GO Slim Mapping Tool at SGD
This tool identifies the major branches of the ontologies common to a list of genes or ORFs, based on their GO annotations. The GO terms that represent the major branches of the ontology are higher level terms, also known as the GO slim terms. This is possible with GO because there are parent-child relationships recorded between the granular terms and the high level GO slim terms. For more information on this tool, please click here.

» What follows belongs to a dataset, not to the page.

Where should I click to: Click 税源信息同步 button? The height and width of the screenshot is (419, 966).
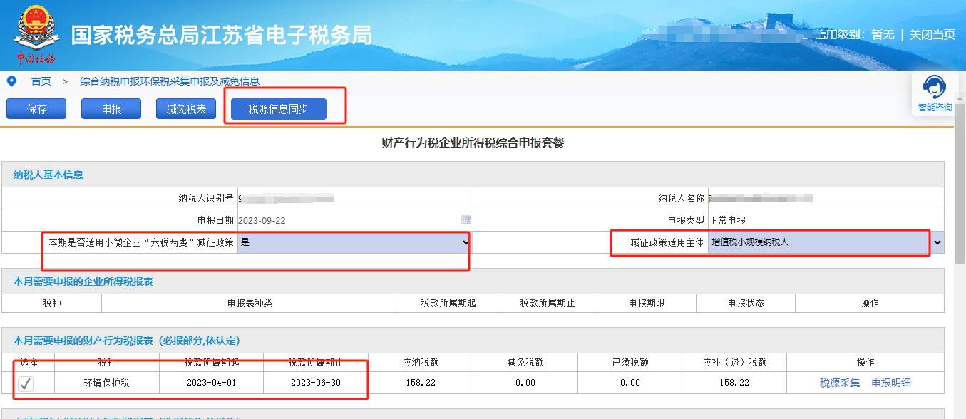278,109
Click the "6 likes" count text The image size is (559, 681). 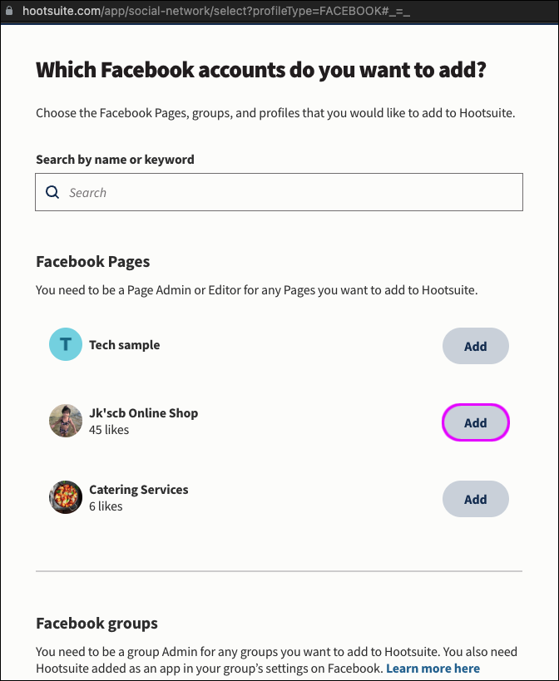tap(106, 506)
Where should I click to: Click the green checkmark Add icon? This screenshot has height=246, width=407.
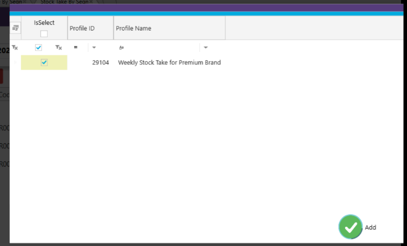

GO Term Finder Tool at SGD
This tool searches for significant shared GO terms or parents of GO terms used to describe your set of genes or ORFs. This tool helps you understand what is common among the genes/ORFs you are studying. Results from this search are displayed in a graphic and table form. The graphic view shows the parent-child relationships (DAG view) of the GO terms that are used to annotate the genes/ORFs. For more information on this tool, please click here.
Microarray Data and GO at SGD
SPELL (Serial Pattern of Expression Levels Locator) is an analysis tool for microarray data that facilitates the rapid identification of the most informative datasets and co-expressed genes based on patterns of expression shared with a query gene or genes. Search results also display GO term enrichment for the genes of interest and other genes that have similar expression patterns. This helps identify relationships between a large number of genes with similar expression profiles.